Section 501(r) Financial Assistance Requirements
January 15, 2015
Executive Summary
An IRS final rule on December 31, 2014 adds requirements for hospitals to maintain exemption from federal income tax under Section 501(c)(3), as required under the Affordable Care Act (ACA) and outlined in Section 501(r) of the Internal Revenue Code. The rule addresses:
- Community Health Needs Assessments (CHNAs);
- Financial assistance policies;
- Limitation on charges; and
- Billing and collections.
The rule applies to governmental hospitals that also have Section 501(c)(3) status even though they are not required to file IRS Form 990. Failure to meet the requirements for conducting CHNAs could result in a $50,000 excise tax and failure to meet the requirements of the remaining sections could result in loss of exempt status.

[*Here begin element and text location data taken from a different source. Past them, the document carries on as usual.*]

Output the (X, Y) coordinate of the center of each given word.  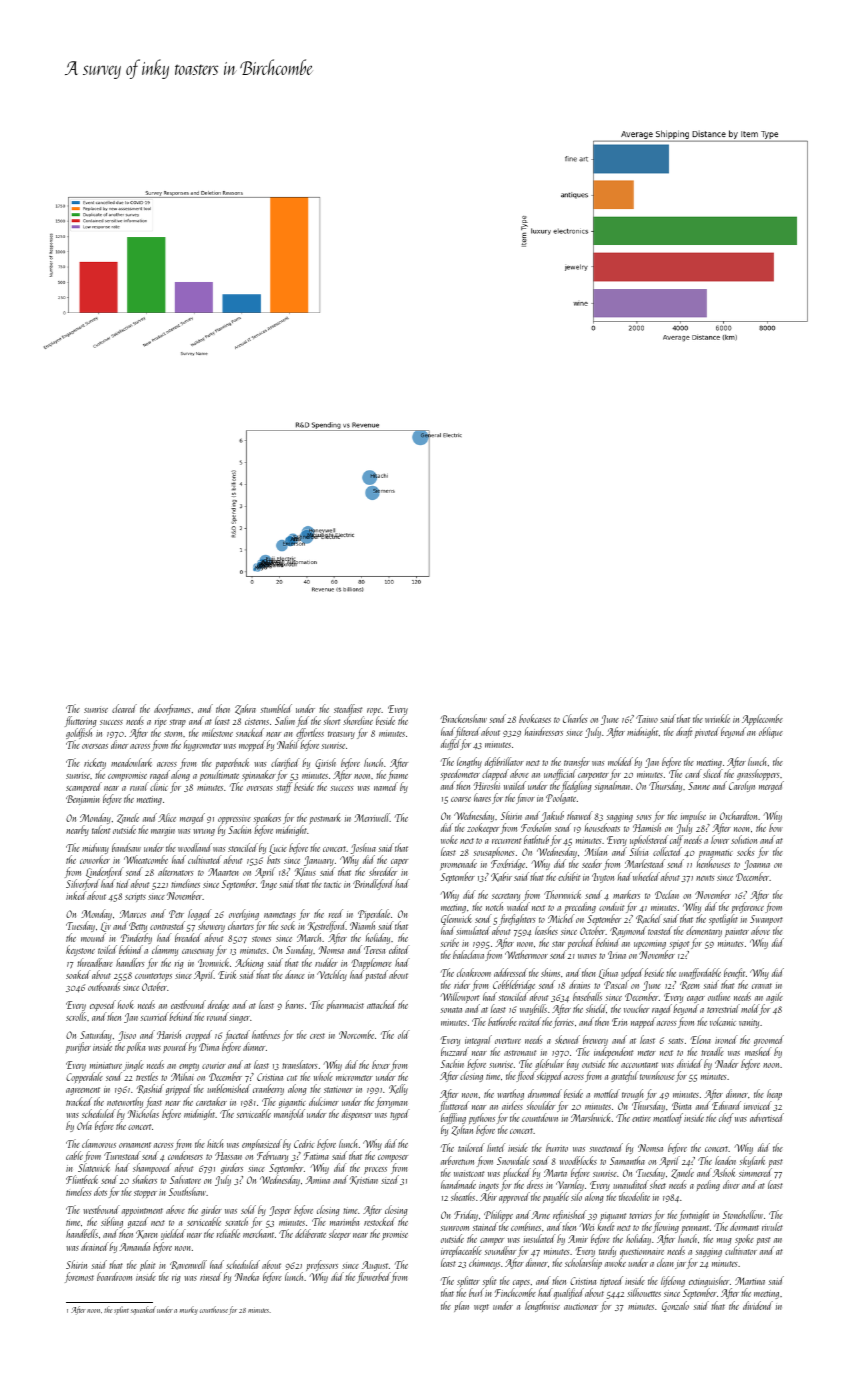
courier (214, 1065)
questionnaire (642, 1253)
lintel (496, 1147)
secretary (506, 897)
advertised (767, 1117)
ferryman (392, 1102)
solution (744, 839)
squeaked (143, 1310)
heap (774, 1095)
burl (476, 1293)
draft (684, 732)
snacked (250, 732)
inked (76, 895)
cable (74, 1155)
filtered (467, 732)
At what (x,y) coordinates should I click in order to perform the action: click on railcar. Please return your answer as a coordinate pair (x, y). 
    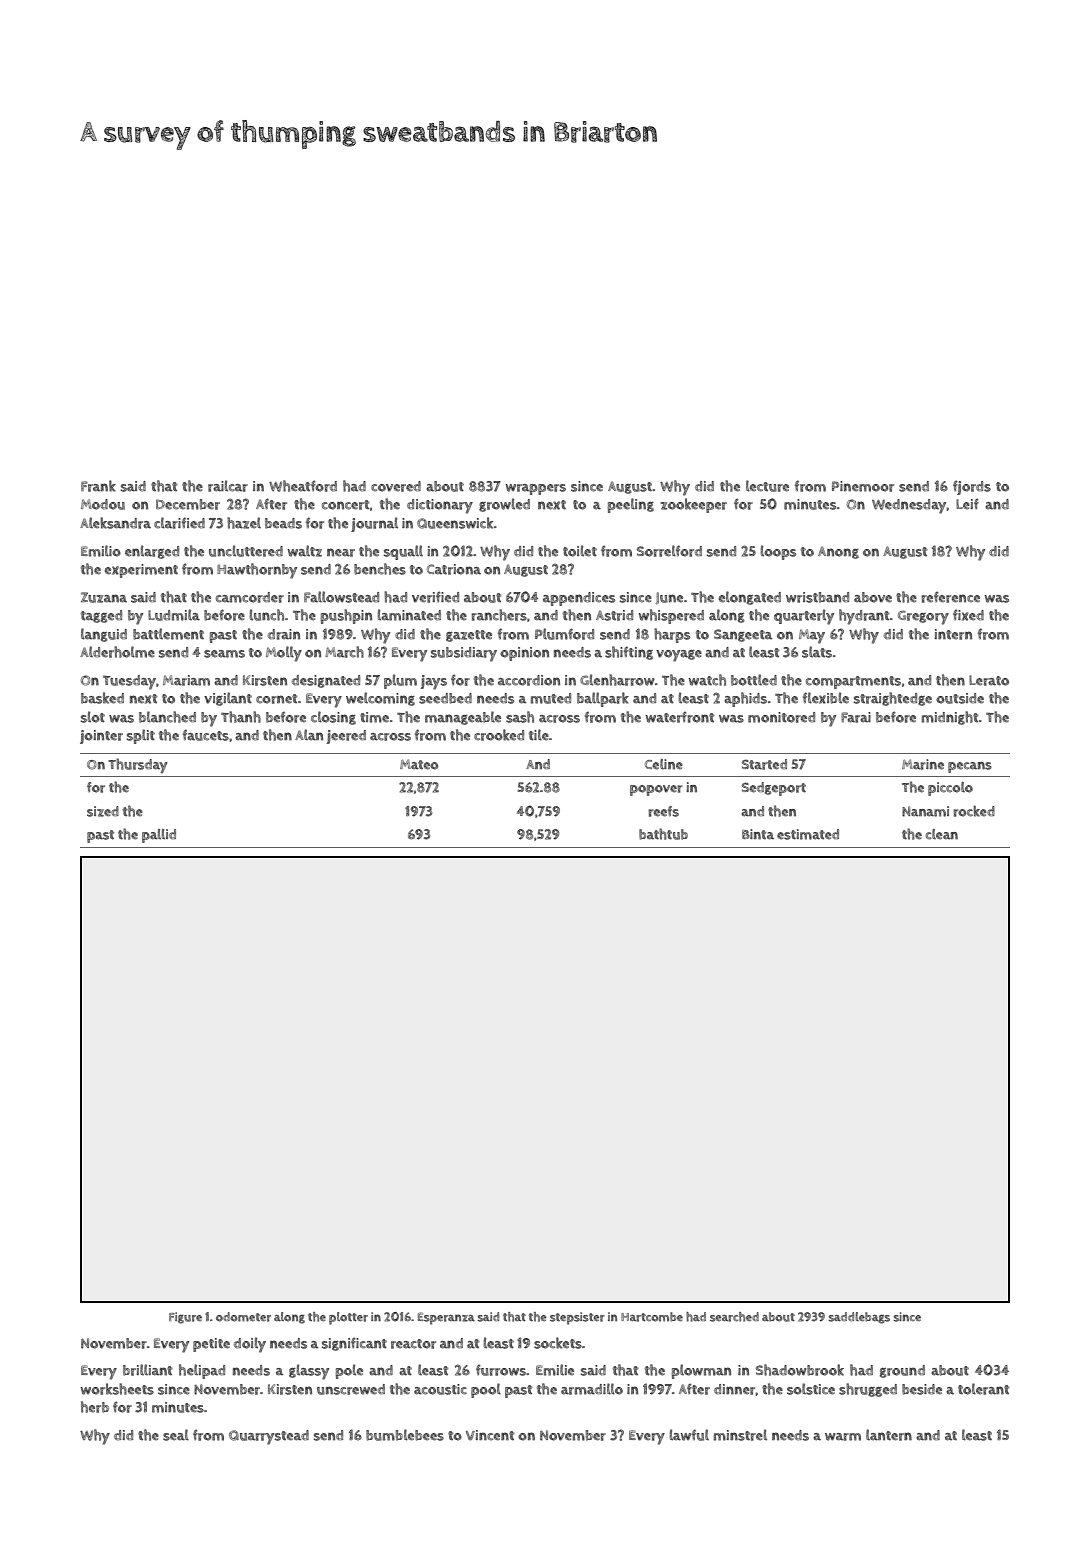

Hospitals have had to comply with the CHNA provisions of Section 501(r) since 2012 and the remaining provisions since 2010. The new requirements apply to taxable years beginning after December 29, 2015. For periods before this date, hospitals may rely on a reasonable, good faith interpretation of section 501(r).
The requirements regarding financial assistance, charge limits and billing and collections are voluminous, detailed and have significant changes from the 2012 proposed rule. CHNA requirements remain mostly the same as the 2013 proposed rule, with the final rule providing further clarification and some changes in response to comments.
The rule specifically rejects IHA and others’ recommendations that states that have passed laws addressing many of the same issues be deemed in compliance with the federal law for those specific issues. The reasoning was:
- State laws vary and would result in divergent rules for hospitals in different states;
- IRS revenue agents would need to learn each state’s laws; and
- State laws do not match the federal law.
The IRS notes that the federal regulations are minimum requirements. Hospitals can always be more generous and must comply with any state laws with additional or stricter requirements.
Organizations Subject to Rule
The ACA, enacted March 23, 2010, added a new Section 501(r) to the Internal Revenue
Code for hospital organizations to be treated as tax-exempt for purposes of federal income tax under Section 501(c)(3). A hospital organization is defined as an organization that operates one or more hospital facilities, defined as licensed by the state as a hospital. Multiple buildings operated by a hospital under a single state license are considered a single hospital facility, even if serving different geographic areas or populations.
Government Hospitals: Section 501(r) did not provide an exemption for government hospitals that also have section 501(c)(3) status, so these hospitals need to comply with the final rule, including making their CHNA reports and financial assistance policies widely available on a website, even though they are not required to file IRS Form 990. A government hospital that does not want to comply with the requirements may submit a request to voluntarily terminate their section 501(c)(3) recognition.
Hospital-Owned Physician Practices: The final rule provides clarification regarding organizations that own capital or profit interest in hospital facilities. In response to a question regarding applicability to hospital-owned physician practices, the final rule says it depends on how the entity is classified for federal tax purposes. If it is a separate taxable corporation, it would not need to comply. If it is not regarded as separate from the hospital for federal tax purposes, it is considered as part of the hospital and must comply.
Hospital Partnerships: Compliance is also required if emergency or medically necessary care is provided in a hospital by a partnership which the hospital has a capital or profit interest, and it is not an unrelated trade or business with respect to the hospital organization.
The final rule provides clarification regarding organizations that own capital or profit interest in hospital facilities.
Various requirements need to be adopted by an “authorized body,” defined as the board, a committee of or one authorized by the board. The rule allows that a single individual may constitute either a committee of the governing body or a party authorized by the governing body to act on its behalf.
Failure to Satisfy Section 501(r) Requirements
The rule includes a discussion of errors that might occur even if appropriate policies and safeguards are in place. A hospital’s failure to meet one of the requirements that is neither willful nor egregious would be excused if the hospital makes the correction and then makes disclosure.
An option for correction without disclosure will be available if the omission or error is minor and either inadvertent or due to reasonable cause. The IRS says all relevant facts and circumstances will be considered in determining whether to revoke a hospital’s tax-exempt status. If a hospital fails to meet the CHNA requirement and is assessed a tax, it would not, by itself, affect the status of tax-exempt bonds.